# Exercise materials:
* * * * *
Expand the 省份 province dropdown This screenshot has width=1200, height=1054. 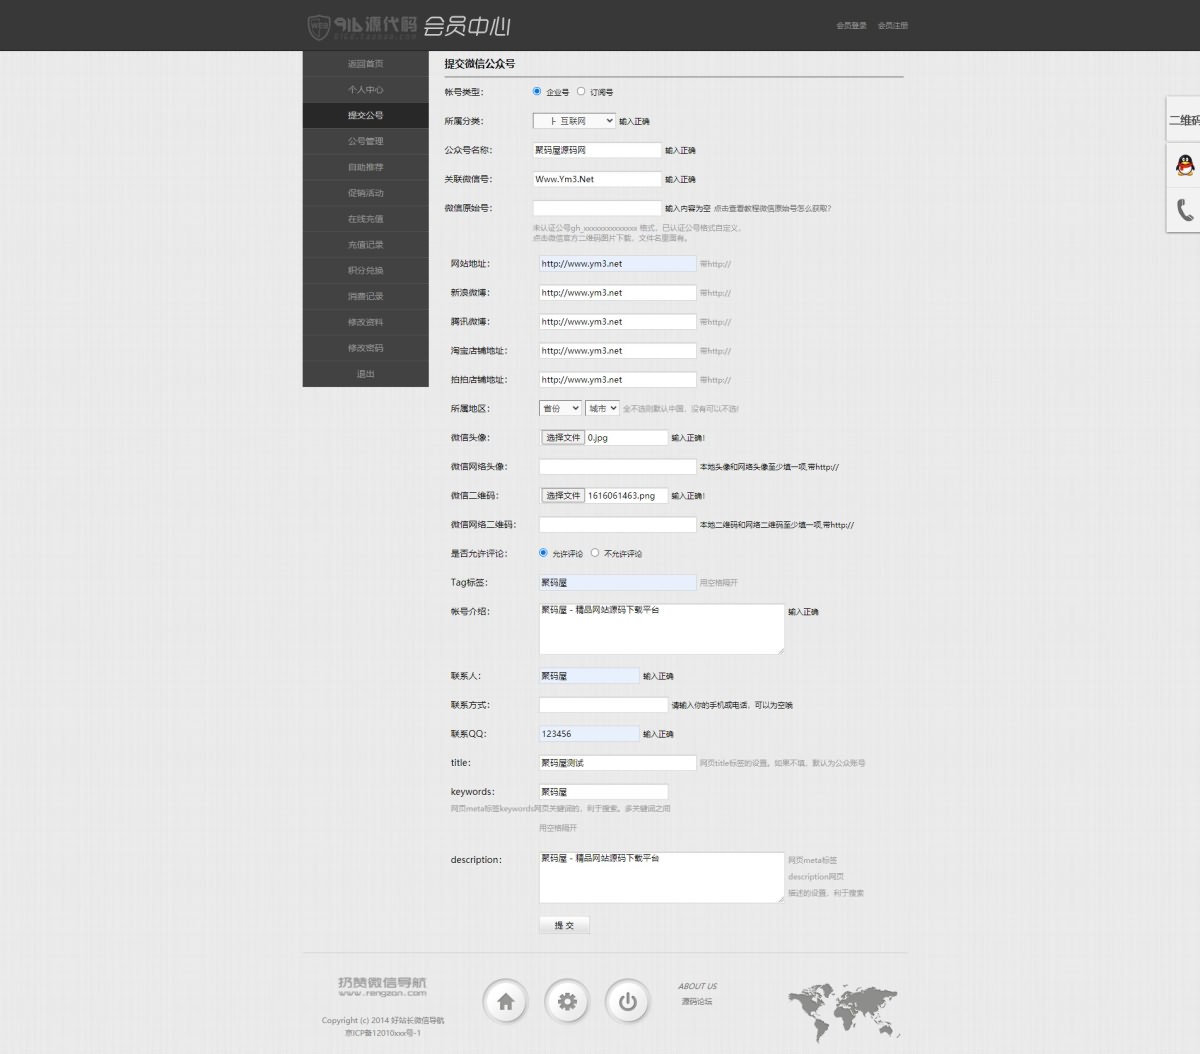(x=560, y=408)
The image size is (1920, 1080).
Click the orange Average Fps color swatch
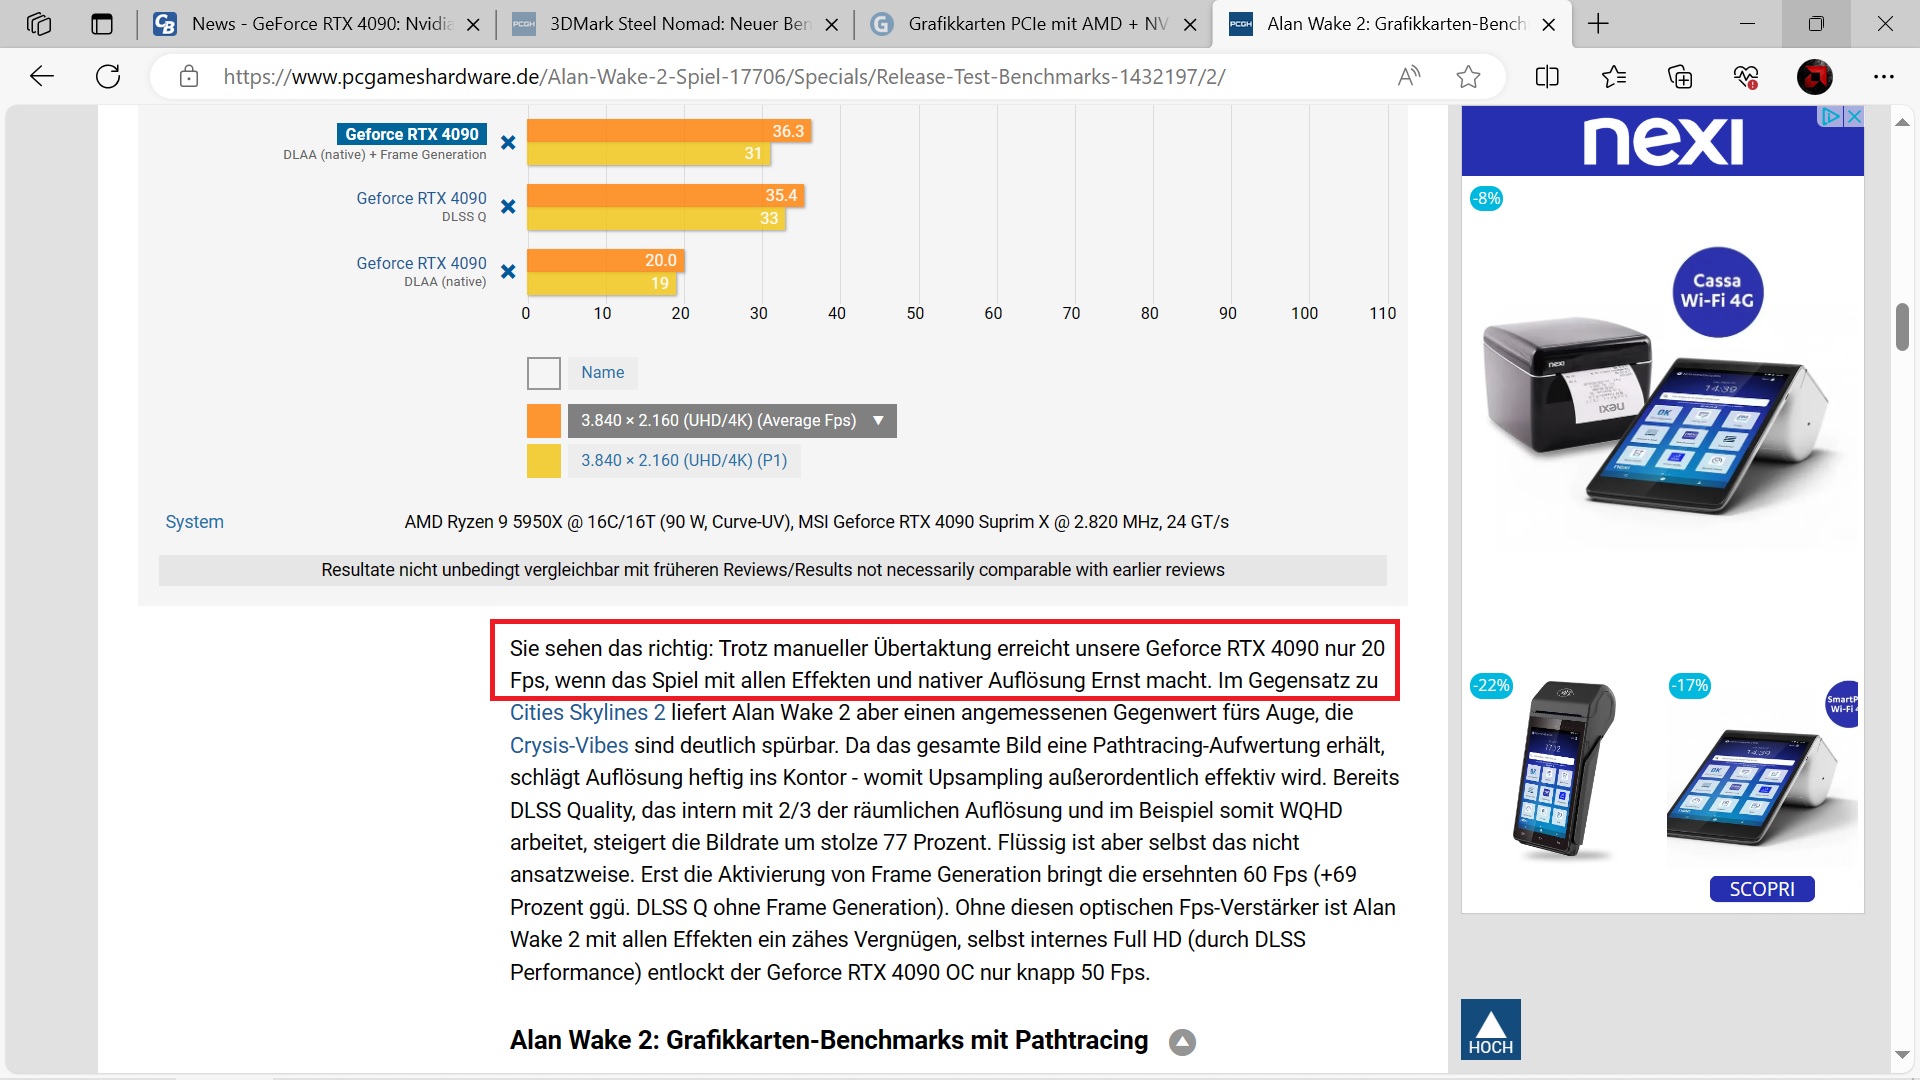click(x=544, y=421)
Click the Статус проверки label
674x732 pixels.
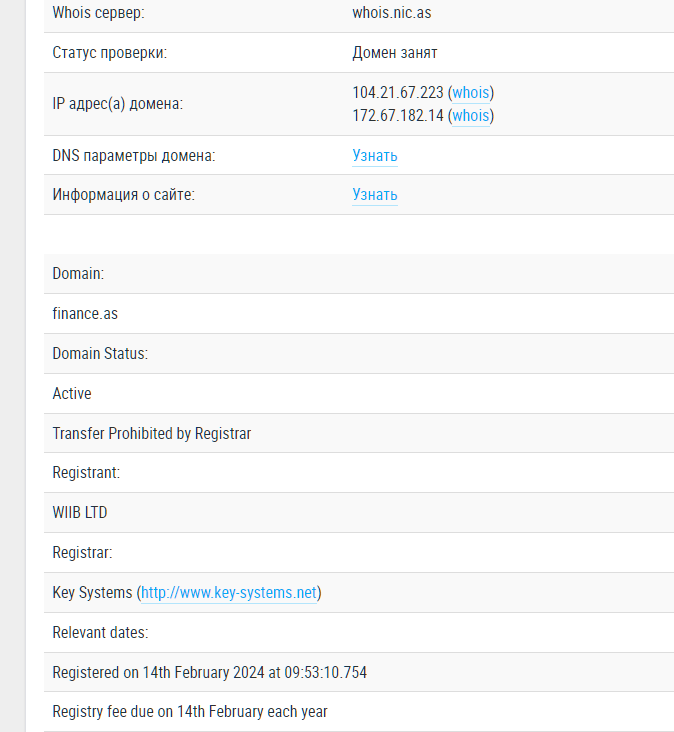coord(109,53)
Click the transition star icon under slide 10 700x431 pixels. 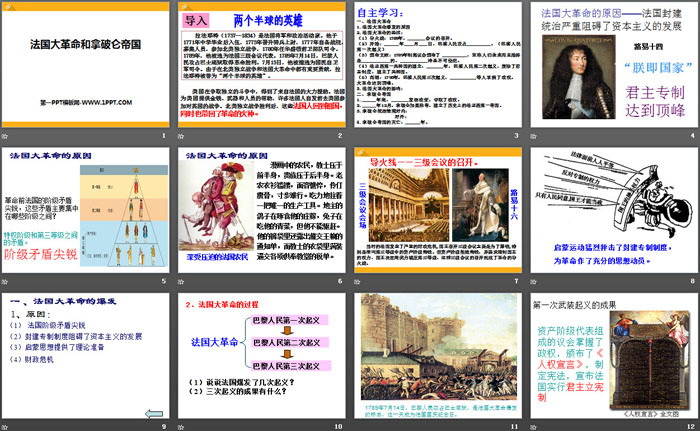(181, 426)
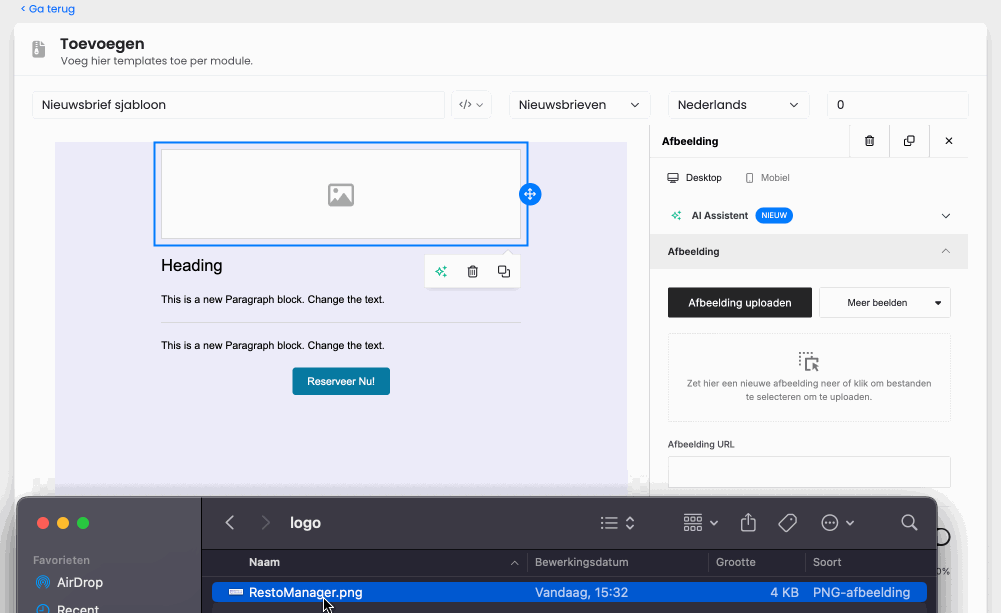Screen dimensions: 1001x613
Task: Click the Afbeelding uploaden button
Action: click(740, 303)
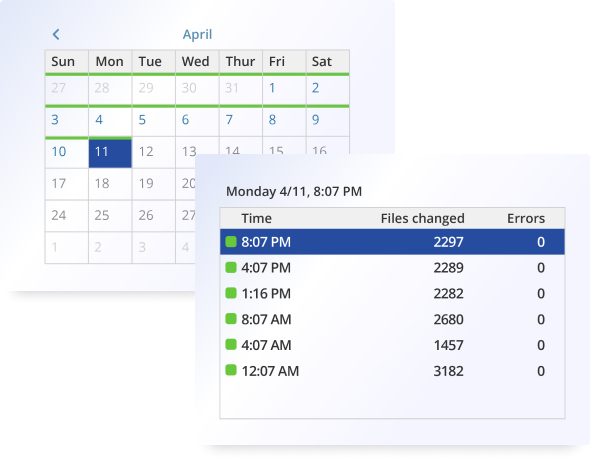The height and width of the screenshot is (460, 590).
Task: Click green status icon for 12:07 AM
Action: 231,370
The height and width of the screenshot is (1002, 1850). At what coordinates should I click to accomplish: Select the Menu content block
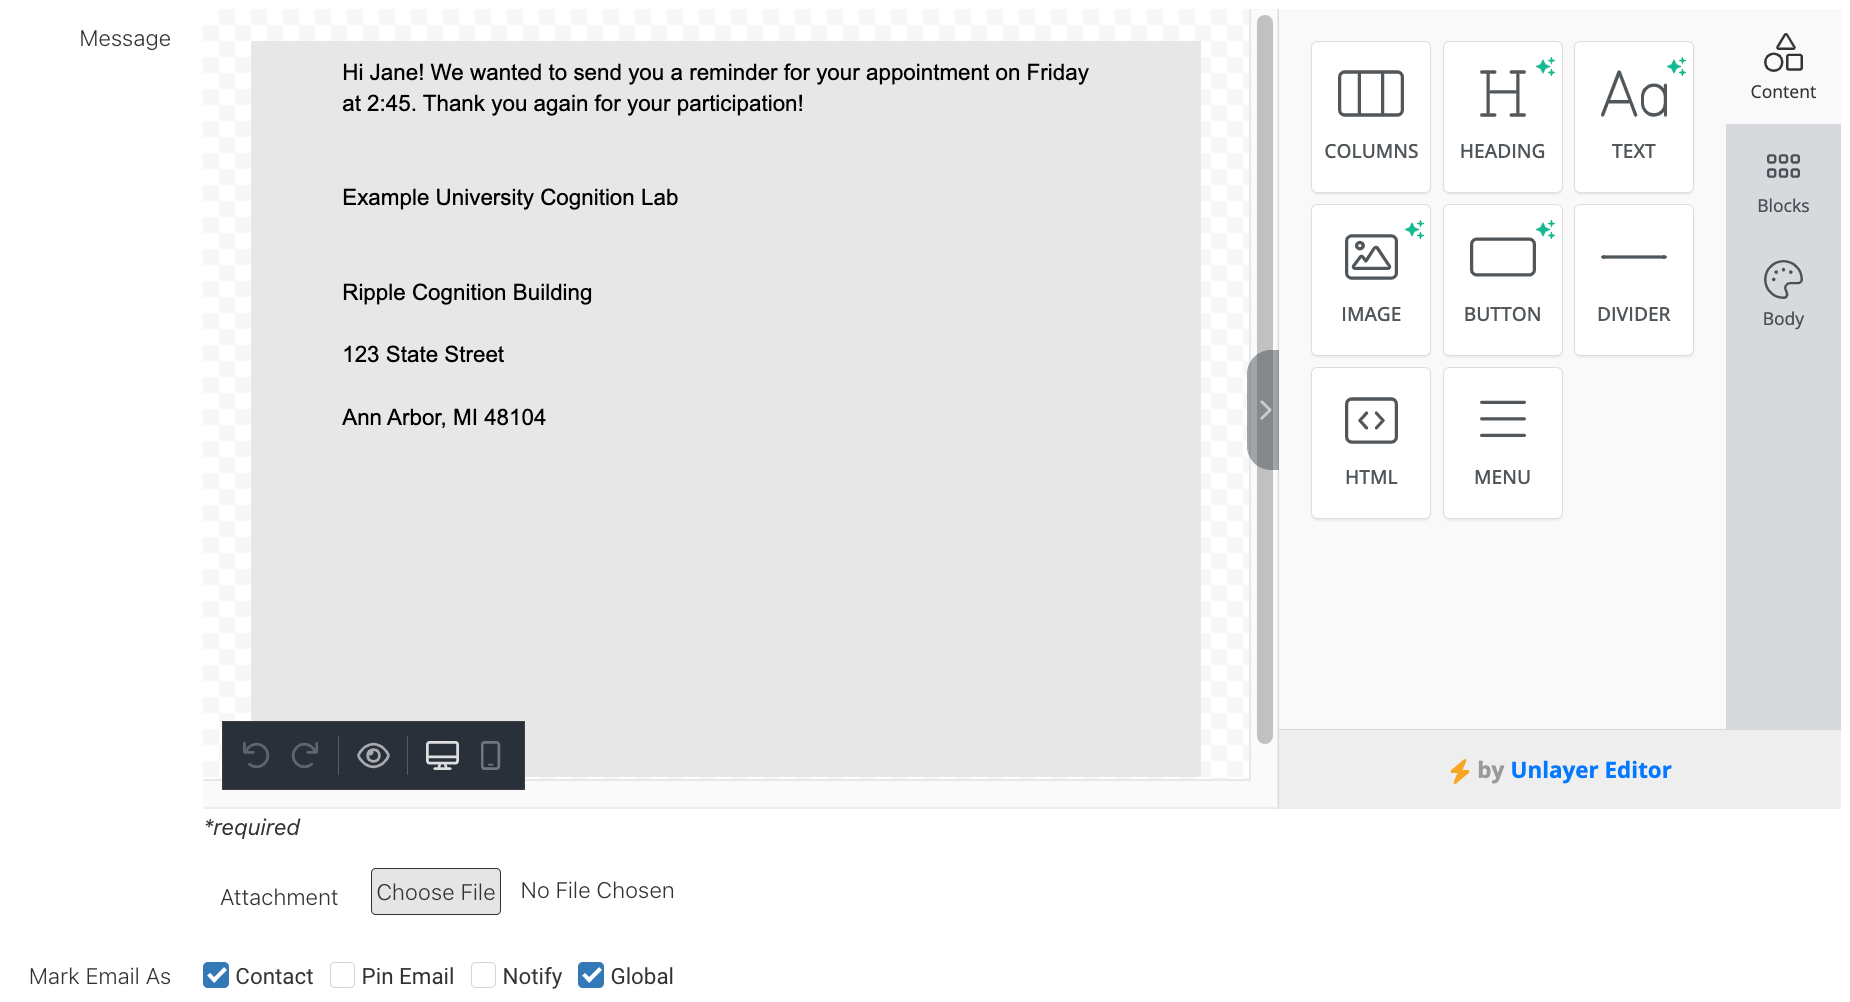[x=1502, y=443]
* * * * *
# What is asked:
Can you copy the rows from the line containing "The image size is (1920, 1080)." through the line containing "coord(109,53)", including both of those lines, without the pictures?

# Complete response:
The image size is (1920, 1080).
Click the orange Average Fps color swatch
click(x=544, y=421)
Click the Статус проверки label
674x732 pixels.
coord(109,53)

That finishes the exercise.